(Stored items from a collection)

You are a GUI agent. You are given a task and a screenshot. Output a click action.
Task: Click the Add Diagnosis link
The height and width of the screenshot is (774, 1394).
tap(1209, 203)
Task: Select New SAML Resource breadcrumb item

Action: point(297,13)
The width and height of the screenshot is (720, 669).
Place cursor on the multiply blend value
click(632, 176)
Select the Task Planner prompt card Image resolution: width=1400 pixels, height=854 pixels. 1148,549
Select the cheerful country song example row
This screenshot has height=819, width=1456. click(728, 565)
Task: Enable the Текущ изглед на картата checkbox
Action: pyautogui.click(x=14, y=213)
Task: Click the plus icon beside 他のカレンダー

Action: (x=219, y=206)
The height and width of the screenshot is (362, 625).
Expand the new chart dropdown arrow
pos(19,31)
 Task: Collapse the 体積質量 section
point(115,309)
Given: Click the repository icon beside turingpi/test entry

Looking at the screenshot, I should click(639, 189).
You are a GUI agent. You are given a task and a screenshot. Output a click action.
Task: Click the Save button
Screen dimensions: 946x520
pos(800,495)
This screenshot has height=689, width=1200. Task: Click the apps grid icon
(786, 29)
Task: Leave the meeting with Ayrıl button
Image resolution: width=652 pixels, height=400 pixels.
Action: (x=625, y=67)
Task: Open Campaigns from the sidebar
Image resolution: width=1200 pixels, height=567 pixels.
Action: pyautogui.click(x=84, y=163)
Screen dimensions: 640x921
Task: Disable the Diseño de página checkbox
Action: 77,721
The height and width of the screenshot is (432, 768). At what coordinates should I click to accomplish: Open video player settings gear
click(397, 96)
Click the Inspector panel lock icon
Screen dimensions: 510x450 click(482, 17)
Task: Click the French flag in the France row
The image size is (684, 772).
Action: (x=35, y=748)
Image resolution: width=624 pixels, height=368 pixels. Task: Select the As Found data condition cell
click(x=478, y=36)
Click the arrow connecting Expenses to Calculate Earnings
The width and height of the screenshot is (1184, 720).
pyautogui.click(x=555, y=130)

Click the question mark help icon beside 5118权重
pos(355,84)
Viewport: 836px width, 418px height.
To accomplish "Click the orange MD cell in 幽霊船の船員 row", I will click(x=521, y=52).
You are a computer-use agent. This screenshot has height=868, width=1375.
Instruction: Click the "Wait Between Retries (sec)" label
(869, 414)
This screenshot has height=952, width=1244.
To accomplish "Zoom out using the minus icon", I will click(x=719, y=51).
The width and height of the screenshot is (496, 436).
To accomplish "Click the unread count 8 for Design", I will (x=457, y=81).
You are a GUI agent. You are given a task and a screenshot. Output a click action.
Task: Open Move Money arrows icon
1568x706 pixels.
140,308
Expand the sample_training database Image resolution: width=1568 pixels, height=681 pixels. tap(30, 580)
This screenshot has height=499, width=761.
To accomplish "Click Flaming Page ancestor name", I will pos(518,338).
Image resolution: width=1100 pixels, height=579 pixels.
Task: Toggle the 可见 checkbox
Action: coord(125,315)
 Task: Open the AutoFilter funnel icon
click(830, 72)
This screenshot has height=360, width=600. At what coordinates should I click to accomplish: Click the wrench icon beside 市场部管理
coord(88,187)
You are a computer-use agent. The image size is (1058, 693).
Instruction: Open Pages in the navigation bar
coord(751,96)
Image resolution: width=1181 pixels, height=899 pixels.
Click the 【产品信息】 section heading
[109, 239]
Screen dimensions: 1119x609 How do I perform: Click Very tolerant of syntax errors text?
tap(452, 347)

WORK INSTRUCTIONS:
Lines to set down from above: the line with "The height and width of the screenshot is (774, 1394).", the line with "Select the Task", and every line between, each exactly as written.

OUTPUT FOR THIS EXERCISE:
The height and width of the screenshot is (774, 1394).
tap(1209, 203)
Task: Select New SAML Resource breadcrumb item

Action: point(297,13)
The width and height of the screenshot is (720, 669).
Place cursor on the multiply blend value
click(632, 176)
Select the Task Planner prompt card Image resolution: width=1400 pixels, height=854 pixels. 1148,549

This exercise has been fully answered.